Interessant sind Maos sechs Kriterien des Guten, was verlangt, zu folgenden Zielen beizutragen:
- das aus verschiedenen Nationalitäten bestehende Volk zu einigen und es nicht zu spalten
- die sozialistische Umgestaltung und den Aufbau des Sozialismus fördern
- die demokratische Diktatur des Volkes zu festigen
- den demokratischen Zentralismus zu stärken
- die Führung durch die Kommunistische Partei zu stärken
- die internationale sozialistische Einheit und die internationale Solidarität aller friedliebenden Völker fördern und nicht schädigen
Auch werden die Techniken der Gehirnwäsche präsentiert.
- Isolierung: Der Gefangene wird sozial isoliert sowie aus einem Raum-Zeit-Kontinuum gerissen (Schlafentzug, unterschiedliche Schlafens- und Verhörzeiten, fensterloser Raum)
- Trommelfeuer von Parolen: Der Gefangene wird permanent Propagandaslogans ausgesetzt, bis er abstumpft und sie auswendig kann.
- Gruppendiskussion nach demokratischer Methode: Wichtig sei, dass der Leiter gebildet und auf hohem intellektuellen Niveau sei. Der Form nach scheinbar demokratisch, gibt es jedoch nur ein Meinungsziel. Die Ideen des Gegners des Gefangenen werden verklärt, Unsicherheit und Zweifel werden gesät.

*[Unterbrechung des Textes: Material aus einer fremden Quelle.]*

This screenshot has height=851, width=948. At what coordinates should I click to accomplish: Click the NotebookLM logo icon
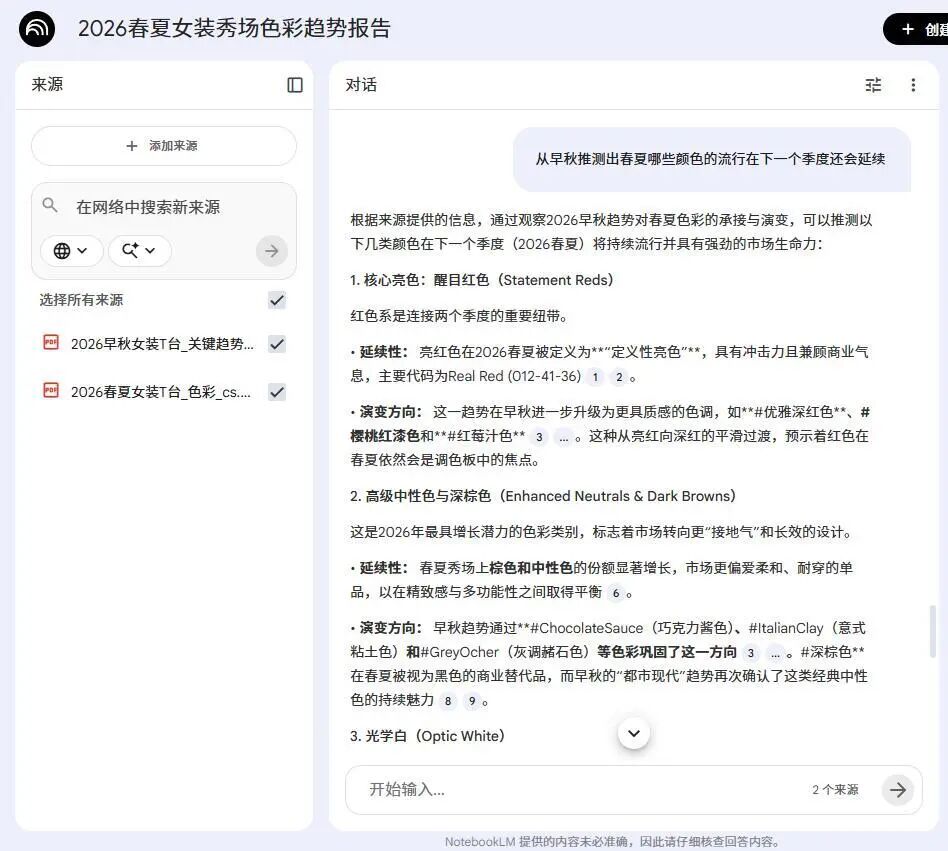pyautogui.click(x=37, y=28)
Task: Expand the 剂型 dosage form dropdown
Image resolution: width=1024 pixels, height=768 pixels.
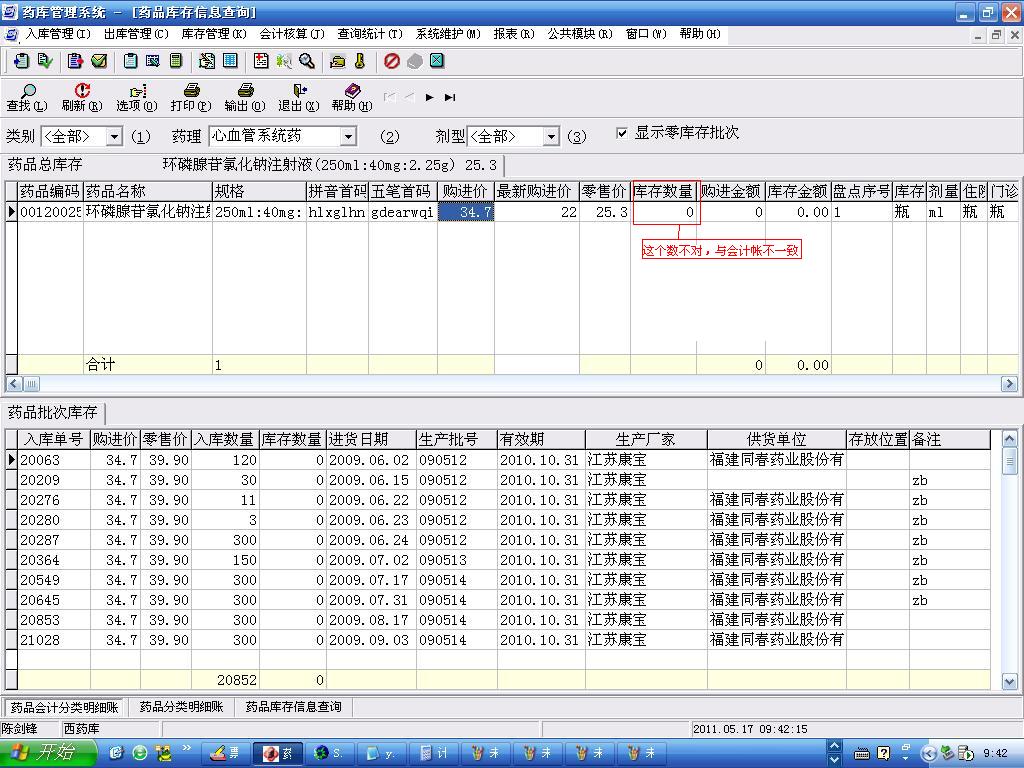Action: click(x=550, y=137)
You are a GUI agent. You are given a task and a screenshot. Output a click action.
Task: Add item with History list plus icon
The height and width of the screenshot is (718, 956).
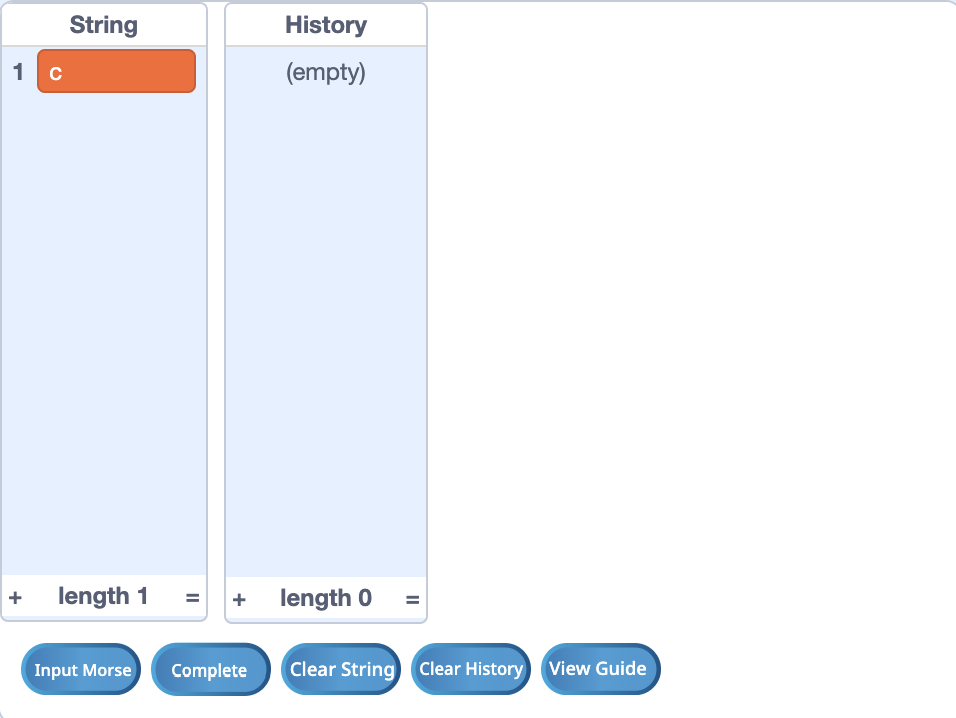click(240, 600)
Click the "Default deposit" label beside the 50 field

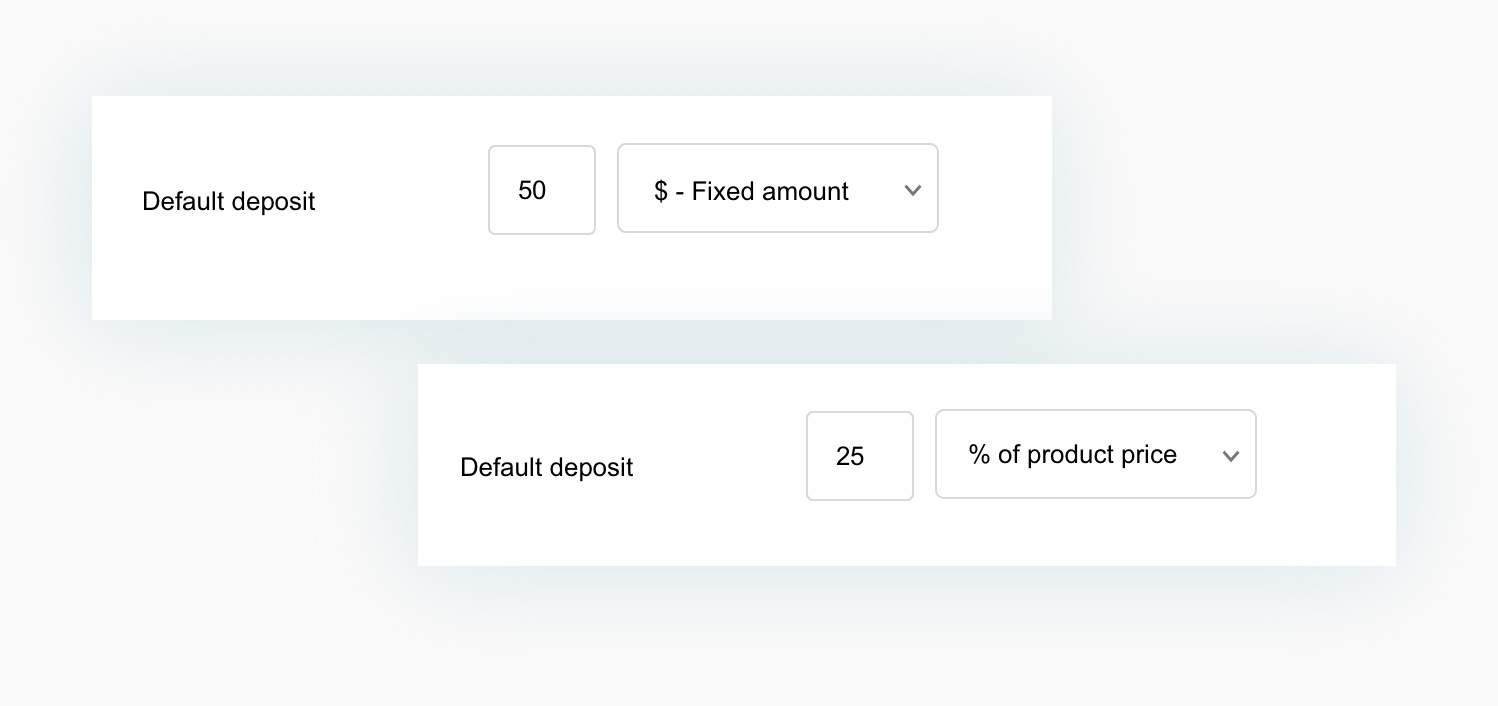[229, 202]
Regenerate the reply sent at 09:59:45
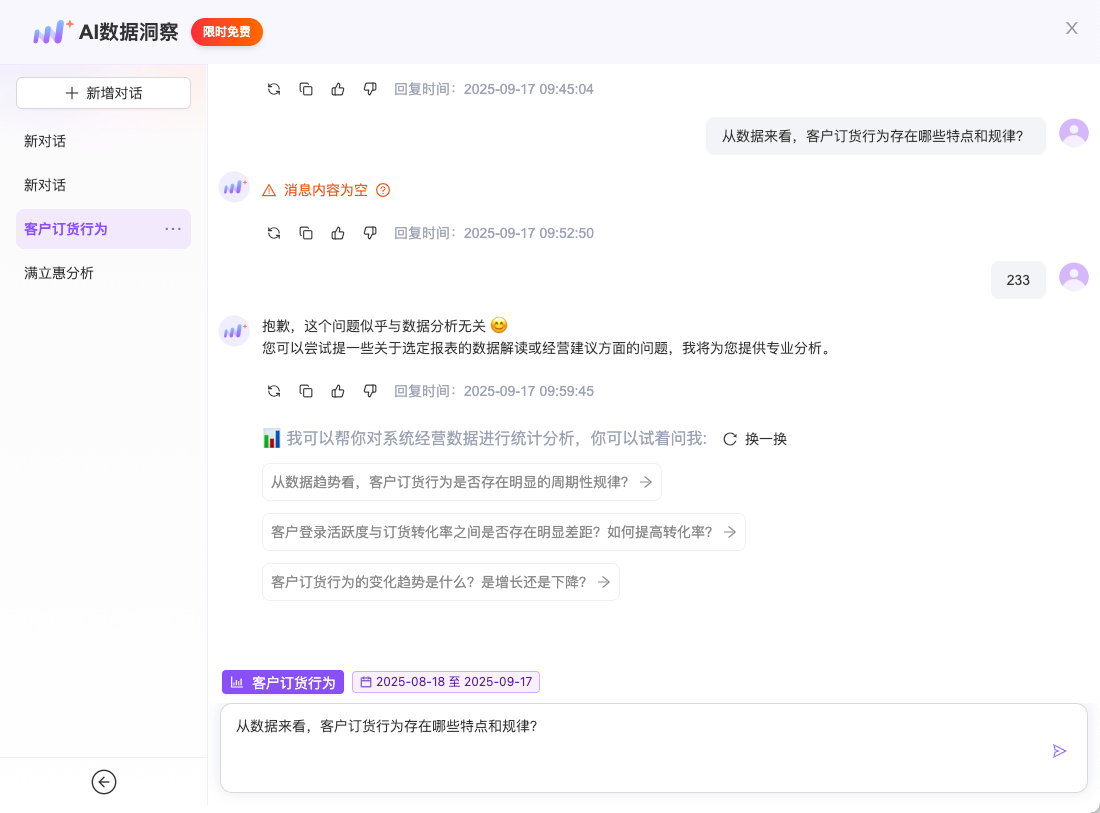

Die Diskussion hat ein dreischrittiges Ziel. 1. Hervorrufen von Schuldgefühlen (der Gefangene sei Teil einer Gruppe, die moralisch verwerflich handle). 2. Erklärung der Schuld des Gefangenen (Einbettung in einen politischen oder sozialen Kontext), mit dem Ziel, dass die Sichtweise des Gefangenen ersetzt wird. 3. Im darauffolgenden "Weg der Erlösung" nimmt der Gefangene das neue Handlungsangebot dankend an und rechtfertigt seine Haltungsänderung vor sich selbst und vor anderen.
Die Grenzen dieser Methode sind, dass die Haltungsänderung nicht nachhaltig ist. Sobald der Propagandaeinfluss nach Freilassung aufhört, endet auch die durch Gehirnwäsche hervorgerufene Haltung. Wichtiger für Mao sei gewesen, dass Freilassungen selbst als Propagandamittel eingesetzt wurden.
In einem weiteren Teil des Anhangs geht Ellul auf Information im Zeitalter der Massenkommunikation ein. Der Mensch werde mit Informationen überschüttet, die nichts mit dem persönlichen Leben zu tun haben. Dadurch werde er in ein übergeordnetes soziales System eingebunden, das ihn letztlich überfordere. Es sind diese Informationen aus den Massenmedien und der Werbung, mit denen er nun mit Personen in seinem primären Umfeld spreche. Masseninformation wirke daher wie Propaganda. Es seien diese Informationen, welche die Gesellschaft zusammenhalte.
Dies ist definitiv ein Werk, das in vielen Aspekten, von denen hier nicht alle vorgestellt sind, zum Nachdenken anregt. Warum es fast 60 Jahre gedauert hat, bis dieser Text ins Deutsche übersetzt wurde, entzieht sich meiner Kenntnis.